A year ago, Ion Torrent was the least expensive, rapid turnaround sequencing system around, and we ran a number of genomes on the PGM. However, while it was useful to get a first look at a genome, the notorious homopolymer problem,. coupled with the limited number of assemblers which do well with Ion data (let alone are tuned for it), always led to frameshift-rich assemblies. Ion also has failed to get much traction in the academic bioinformatics community, which means there is not a rich set of open source tools for improving and cleverly filtering reads. Once MiSeq became accessible through service providers, I threw my allegiance solidly behind it.
However, hope springs eternal and the Ion basecaller should be improving. Plus, I had seen some hints that Ion data could sometimes bridge low coverage areas of Illumina assemblies, though the effect was all-too-rare and rarely where I needed it most. Still, with the advent of 300 basepair reads on the Ion, perhaps it was worth retrying the platform.
One of the samples sent for Ion sequencing was a Streptomyces genome. Now, that's my bread-and-butter, as most natural product drugs have come from these bugs and their kin (starting with streptomycin; if it has "mycin" or "micin" in the name, it's almost certainly from one of these). Streptomyces have many interesting properties for the genome sequencer, starting with their high GC content.
Now, a word about high GC content. When I did my first Sanger sequencing experiments, way back in my Delaware days, I was trying to sequence Chlamydomonas. It was notorious for high G+C -- somewhere i the high 50s/low 60s. While that can cause trouble for Sanger, that's hardly high; my standards have tightened a bit. A recent comparison of benchtop sequencing platforms used Bordetella pertussis as their high GC sample, averaging a bit over 2/3 G+C. Local sequences can go much higher, which makes B.pertussis a good start. As you are about to see, it is not a high G+C organism. I'm not claiming Streptomyces take the crown, but I think the plots below will convince you that B.pertussis is a piker in this department.

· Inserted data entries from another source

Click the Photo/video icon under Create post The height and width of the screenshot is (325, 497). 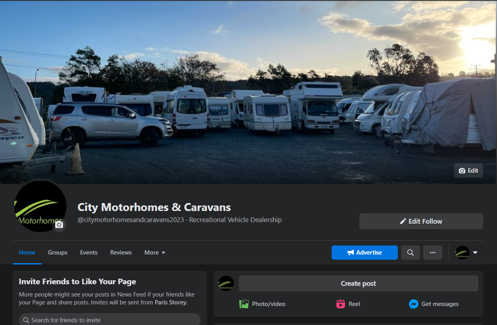(x=244, y=304)
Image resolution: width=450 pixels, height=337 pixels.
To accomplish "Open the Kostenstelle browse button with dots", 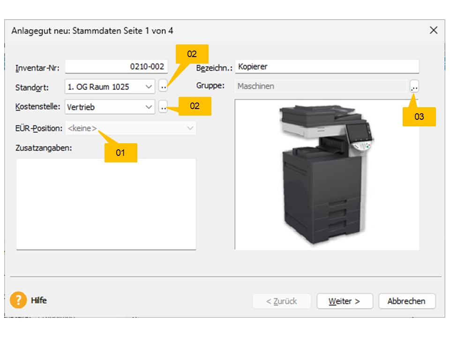I will [163, 107].

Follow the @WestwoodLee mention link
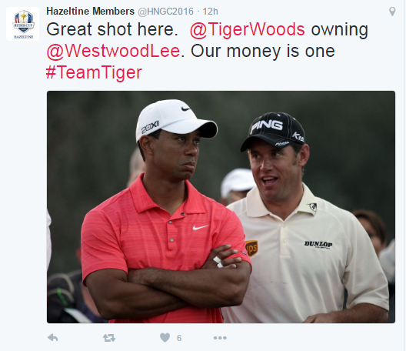(113, 51)
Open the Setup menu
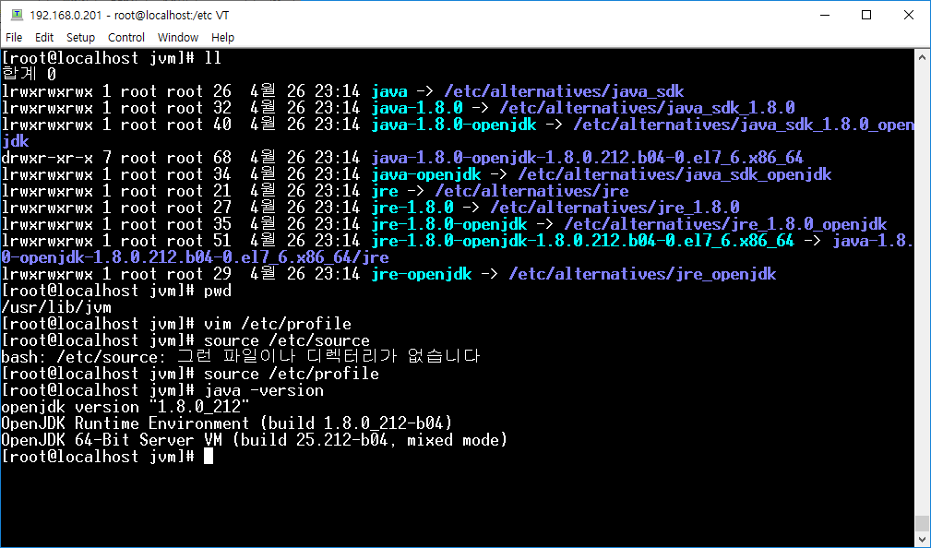931x548 pixels. [80, 38]
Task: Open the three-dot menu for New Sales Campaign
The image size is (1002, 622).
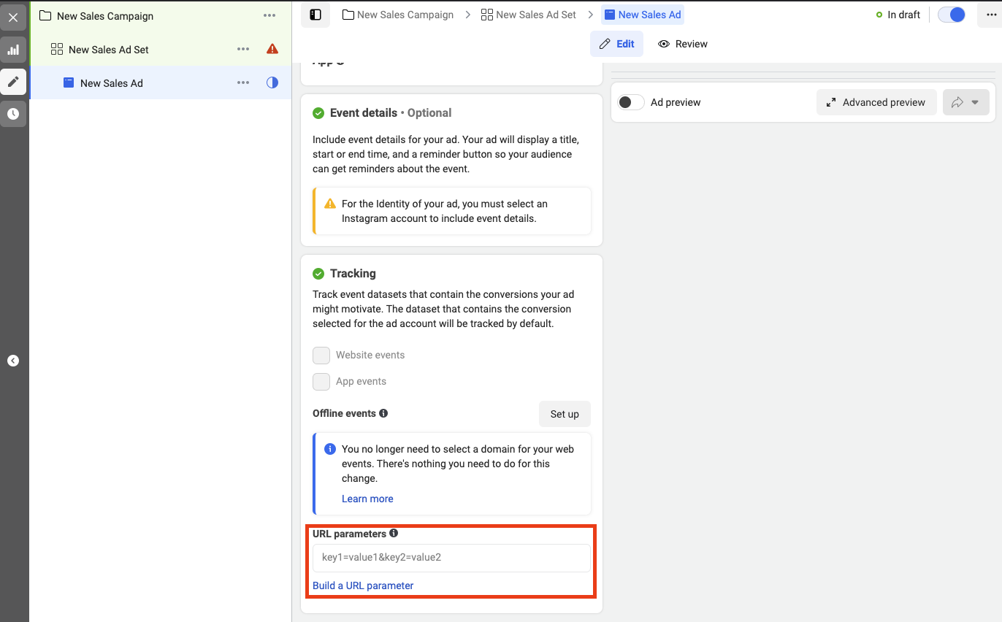Action: [x=269, y=16]
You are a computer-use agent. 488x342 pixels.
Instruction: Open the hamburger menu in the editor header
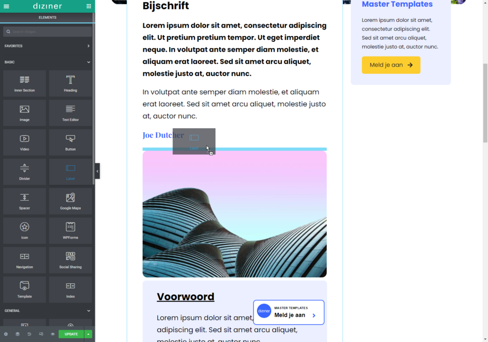coord(6,6)
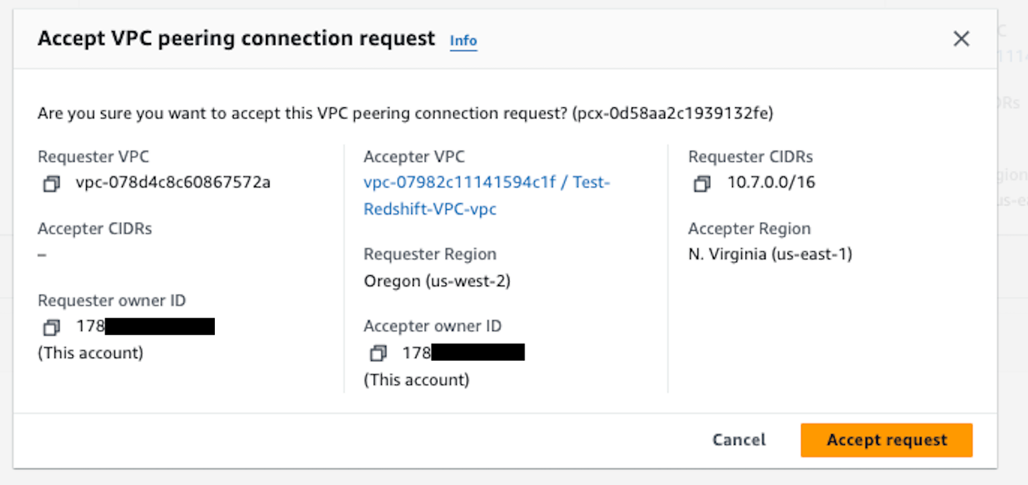This screenshot has width=1028, height=485.
Task: Click the N. Virginia (us-east-1) region value
Action: (770, 254)
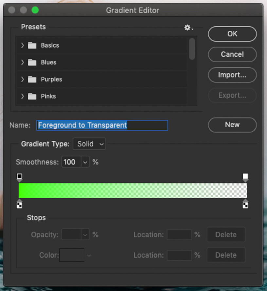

Since a major goal was to try out longer reads, I immediately plotted the distribution of read lengths. Yes, this was in the Ion quality report, but with a severely compressed Y-axis. The result is below, which was immediately striking.
Okay, given the nature of the Ion chemistry, I wouldn't expect everything to line up in one position. A sloppy peak would not be surprising -- but such a strongly bimodal distribution?? That was a surprise.
Now, the same run actually included some other non-Streptomyces samples of normal GC content, and they showed only the long peak, not the shorter one. That was immediately a hint that GC content might be a variable worth looking at. So, I went next for that, trellising the data by GC content of the read.
A bunch of things to point out. As guessed, the long peak has a dependence on G+C, disappearing with the very long reads. There's that weird bit of looking like I'm plotting two data series; there's only one, so I'm guessing that I'm seeing some preference of the basecaller to go for certain lengths.
Finally, note where the bulk of the reads are, or more importantly how minuscule the fraction of reads are at 68 and below. Bordetella pertussis: PFFFFT! It's also worth noting the paucity of reads greater than about 77 G+C; this is quite possibly a dropout of the very high G+C reads. I haven't looked at windows this long, but in 50 basepair windows I've quit being shocked by regions of greater than 90% G+C. Like I said before, sequencing in these bugs is interesting.